Authors: Kevin Hunter, Joseph F. DeCarolis and Sarat Sreepathi, North Carolina State University

Published: online Aug. 26, 2013 in Energy Economics

DOI: 10.1016/j.eneco.2013.07.014

Abstract: This paper introduces Tools for Energy Model Optimization and Analysis (Temoa), an open source framework for conducting energy system analysis. The core component of Temoa is an energy economy optimization (EEO) model, which minimizes the system-wide cost of energy supply by optimizing the deployment and utilization of energy technologies over a user-specified time horizon.

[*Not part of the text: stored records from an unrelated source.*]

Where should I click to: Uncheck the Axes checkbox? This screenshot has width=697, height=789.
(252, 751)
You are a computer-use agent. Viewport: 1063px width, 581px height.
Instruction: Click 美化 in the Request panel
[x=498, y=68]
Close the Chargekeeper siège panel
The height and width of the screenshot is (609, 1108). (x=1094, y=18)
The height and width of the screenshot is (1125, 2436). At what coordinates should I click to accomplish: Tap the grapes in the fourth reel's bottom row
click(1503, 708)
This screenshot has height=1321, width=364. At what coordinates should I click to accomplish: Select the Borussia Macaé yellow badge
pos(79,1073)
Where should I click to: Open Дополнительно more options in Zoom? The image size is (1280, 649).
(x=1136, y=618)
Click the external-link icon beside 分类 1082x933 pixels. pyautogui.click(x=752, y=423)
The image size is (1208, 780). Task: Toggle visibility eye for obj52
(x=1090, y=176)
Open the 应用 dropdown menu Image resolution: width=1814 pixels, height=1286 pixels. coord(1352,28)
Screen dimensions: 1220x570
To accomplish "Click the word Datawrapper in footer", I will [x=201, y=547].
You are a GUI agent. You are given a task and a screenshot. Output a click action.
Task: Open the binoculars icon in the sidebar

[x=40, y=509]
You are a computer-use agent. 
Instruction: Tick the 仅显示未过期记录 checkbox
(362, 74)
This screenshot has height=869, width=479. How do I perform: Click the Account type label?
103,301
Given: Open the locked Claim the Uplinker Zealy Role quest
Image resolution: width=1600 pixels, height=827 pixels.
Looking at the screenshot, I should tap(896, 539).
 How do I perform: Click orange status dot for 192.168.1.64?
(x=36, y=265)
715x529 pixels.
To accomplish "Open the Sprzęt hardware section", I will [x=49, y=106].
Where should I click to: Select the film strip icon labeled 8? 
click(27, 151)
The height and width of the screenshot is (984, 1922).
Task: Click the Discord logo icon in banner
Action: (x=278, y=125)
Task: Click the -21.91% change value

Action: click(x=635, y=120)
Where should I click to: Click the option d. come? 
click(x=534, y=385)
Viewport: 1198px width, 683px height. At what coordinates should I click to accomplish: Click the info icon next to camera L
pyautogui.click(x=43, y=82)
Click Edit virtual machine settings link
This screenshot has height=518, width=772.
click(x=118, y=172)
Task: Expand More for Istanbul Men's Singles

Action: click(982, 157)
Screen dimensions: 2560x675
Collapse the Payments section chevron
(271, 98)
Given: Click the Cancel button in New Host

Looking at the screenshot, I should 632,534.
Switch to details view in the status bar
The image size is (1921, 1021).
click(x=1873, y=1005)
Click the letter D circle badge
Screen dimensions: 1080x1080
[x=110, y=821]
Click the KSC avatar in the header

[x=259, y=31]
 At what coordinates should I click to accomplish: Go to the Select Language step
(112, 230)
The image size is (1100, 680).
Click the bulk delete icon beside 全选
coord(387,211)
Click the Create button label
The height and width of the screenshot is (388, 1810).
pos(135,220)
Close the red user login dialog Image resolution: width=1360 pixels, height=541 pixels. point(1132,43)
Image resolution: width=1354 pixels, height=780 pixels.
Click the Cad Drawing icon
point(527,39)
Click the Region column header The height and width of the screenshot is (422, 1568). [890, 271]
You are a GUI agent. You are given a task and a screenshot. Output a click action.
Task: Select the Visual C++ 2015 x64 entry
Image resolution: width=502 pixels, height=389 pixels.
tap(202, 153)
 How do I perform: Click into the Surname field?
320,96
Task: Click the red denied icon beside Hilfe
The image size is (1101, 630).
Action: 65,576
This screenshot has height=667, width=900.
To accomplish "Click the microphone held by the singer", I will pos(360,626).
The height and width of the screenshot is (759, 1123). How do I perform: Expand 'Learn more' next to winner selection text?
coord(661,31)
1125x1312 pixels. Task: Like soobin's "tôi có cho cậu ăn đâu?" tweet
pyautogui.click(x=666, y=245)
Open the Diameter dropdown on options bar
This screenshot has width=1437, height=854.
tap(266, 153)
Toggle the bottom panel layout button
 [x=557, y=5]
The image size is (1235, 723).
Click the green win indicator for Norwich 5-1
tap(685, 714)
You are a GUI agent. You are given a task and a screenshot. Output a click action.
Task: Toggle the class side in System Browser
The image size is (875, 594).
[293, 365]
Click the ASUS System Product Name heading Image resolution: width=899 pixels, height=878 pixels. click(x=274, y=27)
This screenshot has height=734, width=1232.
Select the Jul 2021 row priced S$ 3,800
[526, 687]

The design of Temoa is intended to fill a unique niche within the energy modeling landscape by addressing two critical shortcomings associated with existing models: an inability to perform third party verification of published model results and the difficulty of conducting uncertainty analysis with large, complex models. Temoa leverages a modern revision control system to publicly archive model source code and data, which ensures repeatability of all published modeling work. From its initial conceptualization, Temoa was also designed for operation within a high performance computing environment to enable rigorous uncertainty analysis. We present the algebraic formulation of Temoa and conduct a verification exercise by implementing a simple test system in both Temoa and MARKAL, a widely used commercial model of the same type. In addition, a stochastic optimization of the test system is presented as a proof-of-concept application of uncertainty analysis using the Temoa framework.